1945 : Berlin ploie sous les bombes russes. Le IIIeme Reich vit ses derniers instants, mais, reclus dans son bunker, Hitler refuse l’évidence, tout comme son entourage proche. Quand enfin, il admet l’inéluctable, il sera trop tard pour fuir. Reste la capture ou la mort ; ça sera la mort. Voici le pitch de La Chute, initialement Der Untergang. Film ô combien redoutable, tourné en 2004, mais qui, à chaque visionnage, n’en finit pas de réveiller des spectres abominables de la barbarie, pour le meilleur comme pour le pire.
Le scénario, chronologique, s’appuie sur l’ouvrage Les Derniers Jours de Hitler de l’historien Joachim Fest et sur les mémoires de Traudl Junge Jusqu’à la dernière heure : la dernière secrétaire d’Hitler, pour relater les derniers moments du dictateur au cœur d’une capitale en ruines, devenue complètement folle : on y voit les corps s’amonceler sous les décombres tandis que le peu de troupes qui reste tente d’endiguer l’avancée soviétique, des commandos exécuter ceux qui veulent se rendre, des enfants de 13 ans recevoir la croix de fer et jouer à la guerre avant de se tuer, des officiers nazis s’étourdir de drogue, d’alcool et de sexe en attendant la mort, tandis que d’autres envisagent la meilleure façon de se suicider. Moment le plus dément de cette infernale débandade : Magda Goebbels, refusant de voir ses enfants vivre dans un monde sans nazisme, les assassine impitoyablement dans leur sommeil.
Un des passages les plus pénibles du film de Oliver Hirschbiegel, qui reprend les principales réflexions de L’Expérience pour les appliquer à ce huis-clos étouffant, où certains cherchent à survivre coûte que coûte quand d’autres s’abandonnent aux ténèbres avec délectation. Filmant caméra à l’épaule, privilégiant l’éclairage naturel, Hirschbiegel saisit un drame humain dans ce qu’il a de plus violent et de plus absurde. Après avoir liquidé six millions de juifs, exterminé handicapés, artistes, opposants politiques, contrôlé l’Europe dans la violence la plus totale, Hitler et ses sbires arrivent au bout de l’impasse qu’ils ont eux-même érigée. Et leur fanatisme nous saute alors aux yeux, d’autant plus brutalement que leur comportement est souvent affable, civilisé, presque tendre, surtout quand ils tuent leurs proches avant de mettre fin à leurs jours, pour échapper au couperet qui va immanquablement tomber.

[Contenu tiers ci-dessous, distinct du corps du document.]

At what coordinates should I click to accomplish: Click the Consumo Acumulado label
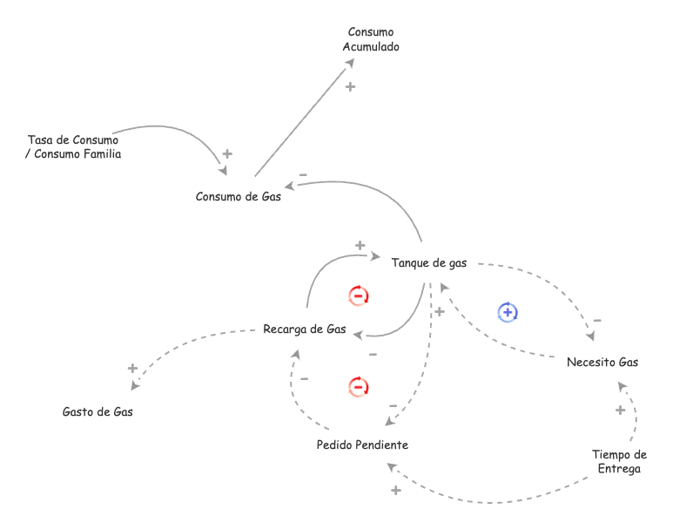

Plébiscité dés sa sortie avec plus de 100 000 spectateurs au premier jour de sa diffusion en salle, La Chute prévaut par cette incohérence mise à jour et qui en dit long sur les dérives possibles de l’humanité. La gentillesse d’Hitler, ici incarné par un Bruno Ganz absolument sidérant, en a choqué plus d’un, dans la crainte que ce visage trop doux ne gomme les crimes commis. Au contraire, cette prévenance, régulièrement assombrie par des crises de rage épouvantables, fait partie du profil, soulignant le psychopathe qui sommeille, capable de proférer des horreurs, prêt à sacrifier ce peuple dont il a voulu assurer la survie au prix de millions de vies. Nous ne le voyons pas mourir à l’écran, et pour cause, personne n’a assisté à ses derniers instants, hormis Eva Braun qui l’a suivi dans la tombe. Ce fou furieux est mort seul, entraînant son monde avec lui. Au final, c’est son égoïsme, son étroitesse d’esprit, sa brutalité crasse qui ressortent, révélant sa petitesse, sa médiocrité.
Hirschbiegel joue de cette contradiction avec talent et un sens évident de la tragédie, essayant au passage de saisir comment un pays entier a pu suivre les pas de cet individu, comme d’autres s’abandonneraient à un gourou de secte. A aucun moment, le film ne cherche à excuser ou à amoindrir, au contraire le pandémonium qui accompagne les ultimes instants du Reich en dit long sur l’horreur des atrocités commises et qu’il va falloir payer : et chacun autour d’Hitler sait que l’addition sera lourde. Comme le dit Goebbels marchant à la mort avec son épouse infanticide : « les jeux sont faits ».